Die Schnirkelschnecke ist die nächste Verwandte der Weinbergschnecke. Die normalste Schnecke der Welt. Sie bewohnt vorwiegend feuchte Habitate, vom Flachland bis über 2700 Metern in Mittel- und Nordeuropa. Also ist sie bei uns zu Hause. Ich sehe sie zwar nicht, denn unser Garten liegt unter einer dicken Schneeschicht im Winterschlaf. Aber ich bewundere sie von meinem geheizten Arbeitszimmer aus.
Sie ist ein Zwitter und schützt sich mit einem Körpereigenen Kondom vor Selbstbefruchtung und Inzucht.
Sie hat unendlich viele Liebhaber und legt die Spermien in einer Spermathek an.
Sie praktiziert die sogenannte cryptic female choice - die heimliche weibliche Auswahl oder kryptische Weibchenwahl. Kryptisch im Sinne von versteckt (nicht verklemmt!), weil der Vorgang im Körperinneren, genauer: im Fortpflanzungstrakt, vonstatten geht, also geheim und undurchsichtig ist.
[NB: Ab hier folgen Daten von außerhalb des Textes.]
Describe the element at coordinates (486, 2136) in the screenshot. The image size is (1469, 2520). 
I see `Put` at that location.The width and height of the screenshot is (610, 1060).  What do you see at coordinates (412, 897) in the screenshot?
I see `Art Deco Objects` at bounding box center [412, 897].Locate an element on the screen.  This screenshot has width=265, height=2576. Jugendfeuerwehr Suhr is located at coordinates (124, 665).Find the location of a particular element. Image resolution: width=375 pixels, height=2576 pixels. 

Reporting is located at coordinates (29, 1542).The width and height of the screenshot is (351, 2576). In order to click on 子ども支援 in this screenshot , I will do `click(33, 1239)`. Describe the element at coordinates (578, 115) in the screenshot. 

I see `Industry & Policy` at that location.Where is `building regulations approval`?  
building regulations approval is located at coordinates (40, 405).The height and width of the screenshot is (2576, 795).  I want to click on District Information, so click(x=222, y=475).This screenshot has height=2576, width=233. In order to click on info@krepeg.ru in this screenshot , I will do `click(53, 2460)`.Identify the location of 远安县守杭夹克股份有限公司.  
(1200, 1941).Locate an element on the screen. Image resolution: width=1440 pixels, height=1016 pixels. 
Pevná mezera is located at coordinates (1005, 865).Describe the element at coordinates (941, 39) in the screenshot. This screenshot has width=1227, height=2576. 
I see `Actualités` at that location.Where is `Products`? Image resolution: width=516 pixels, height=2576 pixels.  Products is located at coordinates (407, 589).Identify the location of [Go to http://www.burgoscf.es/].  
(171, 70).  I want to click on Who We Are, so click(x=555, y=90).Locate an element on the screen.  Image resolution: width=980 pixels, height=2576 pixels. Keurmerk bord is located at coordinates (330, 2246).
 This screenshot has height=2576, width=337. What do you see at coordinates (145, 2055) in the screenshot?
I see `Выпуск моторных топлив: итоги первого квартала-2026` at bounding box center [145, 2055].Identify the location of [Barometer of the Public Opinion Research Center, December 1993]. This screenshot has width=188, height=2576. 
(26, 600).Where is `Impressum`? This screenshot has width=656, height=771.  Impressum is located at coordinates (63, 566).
Die Schnirkelschnecke ist in der Lage, nach dem Geschlechtsakt das Sperma qualitativ besserer oder kompatiblerer Männchen zu bevorzugen und umgekehrt das Sperma anderer Männchen zu benachteiligen.
Postmating sexual selection heißt das gemeinhin. Auswahl des Geschlechtspartners nach der Kopulation.
Irgendwie ist das ein bisschen irre, was sich die Forscher da wissenschaftlich zurechtlegen. Die Schnirkelschnecke (niemand kann mir sagen, woher sie diesen deutschen Namen hat) hat sie doch noch alle. Alle Tassen im Schrank und alle Liebhaber am Körper. Sie wählt nicht den Partner erst nach dem Sex, post factum, sondern nimmt die Lust von jedem. Sie betreibt einen schamlosen Verschleiß an Samen. 90 Prozent des Inhalts ihrer Spermathek verkümmern angeblich.